The toughest part for me (post verdict) are the field sobriety tests. She did fantastic.  Although the officer detected some clues and thought he had probable cause for an arrest, the prosecutor would have to concede that the jury could not convict based solely on the tape.  It was that good. The State's expert in breath testing, amazingly, said she performed "very well."

At the Sheriff's office, she agreed to provide a sample of her breath and the results of the two tests were .203 and .202.   (The legal limit is. 08). That makes no sense to me. I've seen hundreds of videos of field sobriety tests, and compared them to the breath test results. She should have been hammered on the video. Note: This is a DWI-First with no criminal history whatsoever for a middle-aged woman.

I pointed out through testimony every known flaw the breath test machine has and the case boiled down to this: Do you believe your eyes or do you believe the machine? (Here's my stream of consciousness closing argument notes that I typed out.)  The jury believed the machine. Quickly. They didn't even deliberate 30 minutes.

I'm always a pessimist down deep while I wait for a jury's verdict. But somehow I fully expected a "not guilty" verdict on this one.  Maybe I was the only one.  But if there was ever a chance to beat a high breath test, this was the case.  Great video. Good jury (five men/one woman). Presentable and well spoken client.
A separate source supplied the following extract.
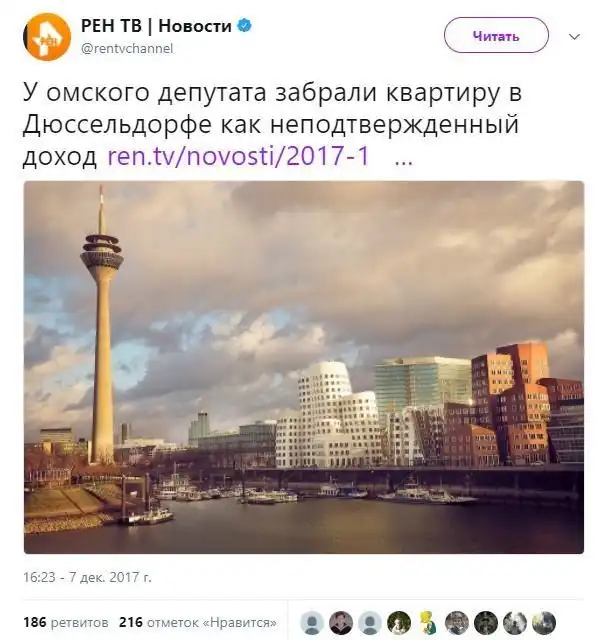Viewport: 608px width, 640px height.
Task: Open the third default gray liker avatar
Action: point(370,623)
And technical malfunctions in the courtroom  throughout the trial that I couldn't have scripted when asserting a "don't trust technology" defense.

And now I'll second guess myself.

Edit: Hey, don't bag on the jury.  They paid attention, and they ultimately get to set their own standard of "reasonable doubt."  Jury trials are always the ultimate crapshoot.

Edit: And I won't post personal criticisms of my client. Couch it in terms of general observations and I'll let it go. I am, as always, fair game.